▶ PROBLEM DESCRIPTION: From the entries that follow, copy exactly the lines beginning at the line holding "第63集 (303, 870)" and continuing through the line holding "狄仁杰之玄龙六相 (304, 1404)".

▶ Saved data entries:
= Beginning of Section =

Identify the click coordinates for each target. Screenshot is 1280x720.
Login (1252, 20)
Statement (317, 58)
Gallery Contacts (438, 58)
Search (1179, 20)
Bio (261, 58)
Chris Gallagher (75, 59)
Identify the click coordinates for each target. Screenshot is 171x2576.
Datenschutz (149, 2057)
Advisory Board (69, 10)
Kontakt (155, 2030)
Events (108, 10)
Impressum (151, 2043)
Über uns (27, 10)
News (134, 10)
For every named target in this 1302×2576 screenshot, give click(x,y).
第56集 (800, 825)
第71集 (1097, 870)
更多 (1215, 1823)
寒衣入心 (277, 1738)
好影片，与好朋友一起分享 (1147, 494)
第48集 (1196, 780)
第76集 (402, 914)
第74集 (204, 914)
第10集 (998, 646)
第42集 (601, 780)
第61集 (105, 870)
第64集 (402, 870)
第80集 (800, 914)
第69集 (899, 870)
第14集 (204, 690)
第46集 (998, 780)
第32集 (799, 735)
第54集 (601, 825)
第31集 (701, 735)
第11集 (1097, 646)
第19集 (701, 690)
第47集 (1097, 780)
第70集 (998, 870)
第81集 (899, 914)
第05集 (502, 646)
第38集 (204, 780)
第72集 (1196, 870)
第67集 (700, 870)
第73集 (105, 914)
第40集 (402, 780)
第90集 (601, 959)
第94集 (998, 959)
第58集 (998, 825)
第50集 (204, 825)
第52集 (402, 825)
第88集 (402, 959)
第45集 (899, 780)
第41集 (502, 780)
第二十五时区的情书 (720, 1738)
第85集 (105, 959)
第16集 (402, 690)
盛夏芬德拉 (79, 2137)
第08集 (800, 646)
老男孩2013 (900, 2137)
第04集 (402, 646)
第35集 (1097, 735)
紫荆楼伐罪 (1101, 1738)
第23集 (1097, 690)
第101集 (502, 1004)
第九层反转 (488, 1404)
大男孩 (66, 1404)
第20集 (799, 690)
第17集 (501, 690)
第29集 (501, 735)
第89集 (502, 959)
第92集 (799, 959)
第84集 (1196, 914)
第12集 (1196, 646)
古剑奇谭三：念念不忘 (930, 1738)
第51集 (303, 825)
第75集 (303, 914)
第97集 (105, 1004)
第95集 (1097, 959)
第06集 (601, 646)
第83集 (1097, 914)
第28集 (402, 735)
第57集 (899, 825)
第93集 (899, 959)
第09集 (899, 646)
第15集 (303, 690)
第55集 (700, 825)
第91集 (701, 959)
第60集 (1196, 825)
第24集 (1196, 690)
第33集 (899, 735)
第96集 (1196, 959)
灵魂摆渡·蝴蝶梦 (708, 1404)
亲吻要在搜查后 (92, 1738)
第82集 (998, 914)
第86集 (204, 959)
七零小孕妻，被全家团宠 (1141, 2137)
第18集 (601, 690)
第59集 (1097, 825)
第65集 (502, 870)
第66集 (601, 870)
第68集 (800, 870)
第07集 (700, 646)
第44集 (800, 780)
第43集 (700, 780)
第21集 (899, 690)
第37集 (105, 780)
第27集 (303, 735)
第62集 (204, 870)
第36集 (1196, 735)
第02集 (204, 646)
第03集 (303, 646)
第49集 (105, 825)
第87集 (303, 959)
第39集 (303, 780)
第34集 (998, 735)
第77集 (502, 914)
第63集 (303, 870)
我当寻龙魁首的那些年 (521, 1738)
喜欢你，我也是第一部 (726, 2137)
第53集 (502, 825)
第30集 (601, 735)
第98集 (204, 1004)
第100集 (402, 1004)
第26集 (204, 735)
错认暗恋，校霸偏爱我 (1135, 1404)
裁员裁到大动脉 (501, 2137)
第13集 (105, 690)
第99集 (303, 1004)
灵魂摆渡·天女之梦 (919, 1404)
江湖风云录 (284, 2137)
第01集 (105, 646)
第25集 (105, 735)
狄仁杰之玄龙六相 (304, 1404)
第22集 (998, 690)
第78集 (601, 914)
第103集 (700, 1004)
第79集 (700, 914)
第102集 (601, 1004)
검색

= End of Section =

▶ TASK ANSWER:
第63集 (303, 870)
我当寻龙魁首的那些年 (521, 1738)
喜欢你，我也是第一部 (726, 2137)
第53集 (502, 825)
第30集 (601, 735)
第98集 (204, 1004)
第100集 (402, 1004)
第26集 (204, 735)
错认暗恋，校霸偏爱我 (1135, 1404)
裁员裁到大动脉 (501, 2137)
第13集 (105, 690)
第99集 (303, 1004)
灵魂摆渡·天女之梦 (919, 1404)
江湖风云录 (284, 2137)
第01集 (105, 646)
第25集 (105, 735)
狄仁杰之玄龙六相 (304, 1404)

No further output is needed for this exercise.